NOTE 10 - EARNINGS PER SHARE
The numerators and denominators of basic and diluted earnings per share
are as follows:
1998 1997
--------- ----------
Numerator - net income (loss) $ 152,900 $ (330,200)
=============== ================
Denominator - weighted average number of
shares outstanding (Note 11) 1,076,100 1,076,100
=============== ================
At September 30, 1998, the Company had no potential common shares that
would have had a dilutive effect.
NOTE 11 - STOCKHOLDERS' EQUITY
Common Stock
The Company has a single class of no par value common stock. Authorized
shares total ten million. At September 30, 1998, one share had been
issued to the Company's registered agent in connection with the
Company's incorporation on September 28, 1998. Subsequent to September
30, 1998, a total of 1,076,100 shares were issued. As discussed in Note
1, on December 11, 1998, all issued and outstanding shares were acquired
by SmartSources.com, Inc.
Redeemable Preferred Stock
Subsequent to September 30, 1998, the Board of Directors authorized the
creation of 100,000 shares of $0.01 par value redeemable preferred
stock. The preferred stock is redeemable by the Company at the
discretion of the Board of Directors at a redemption value equal to an
agreed upon fair value of the consideration received by the Company for
shares at the date of issuance. Upon thirty days notice, preferred
stockholders may require the Company to redeem their shares at the
redemption value. The preferred stock is ranked in priority to common
stock in the event of liquidation, dissolution, or winding up of the
affairs of the Company. It has no voting rights or rights to dividends.

§ **DATASET EXCERPTS**:
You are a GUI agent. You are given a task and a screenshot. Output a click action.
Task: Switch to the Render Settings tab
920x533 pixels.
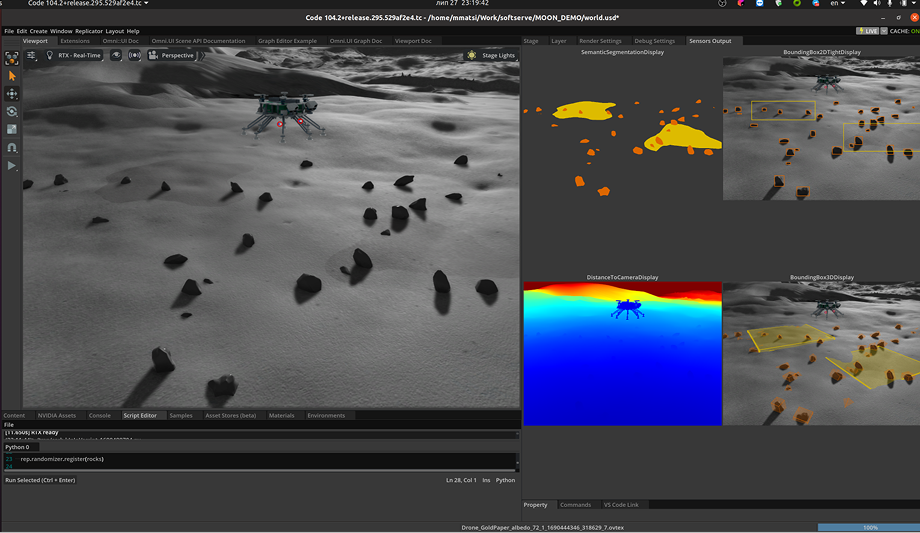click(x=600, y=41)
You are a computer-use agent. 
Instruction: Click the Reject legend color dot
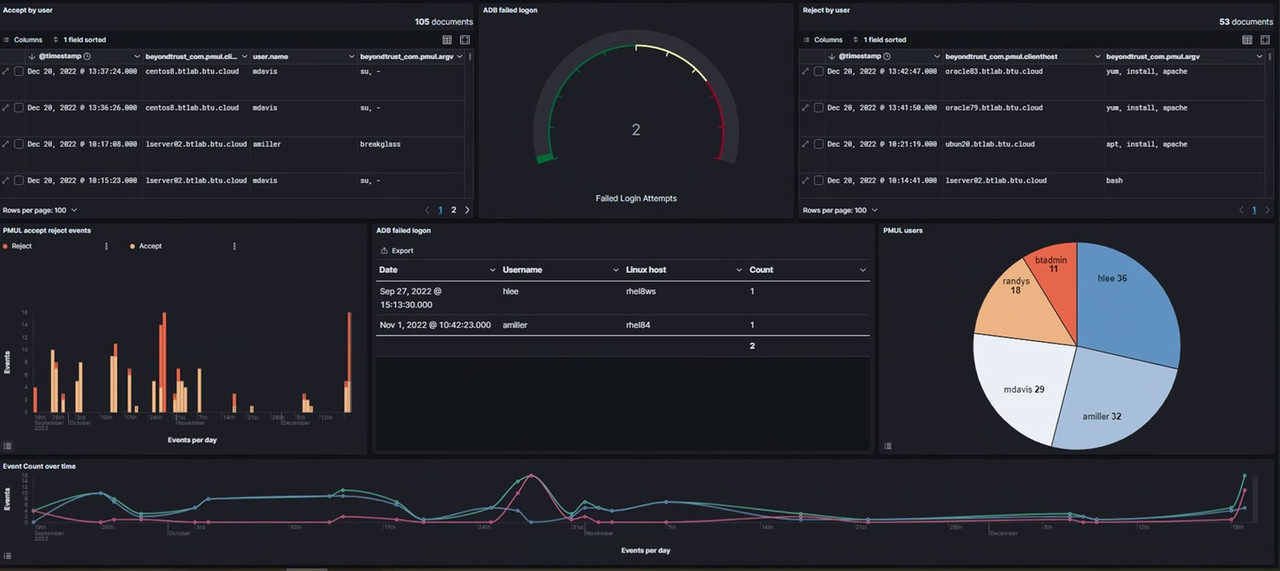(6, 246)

§ **DIRECTIONS**:
Answer these questions from the earnings per share and stockholders' equity notes:
(a) What net income does the text report for 1998?
(b) How many shares of common stock are authorized?
(c) How many days of notice must preferred stockholders give to require the Company to redeem their shares?
The lines have no part in this exercise.

§ **PROBLEM SOLUTION**:
(a) $152,900
(b) Ten million
(c) Thirty days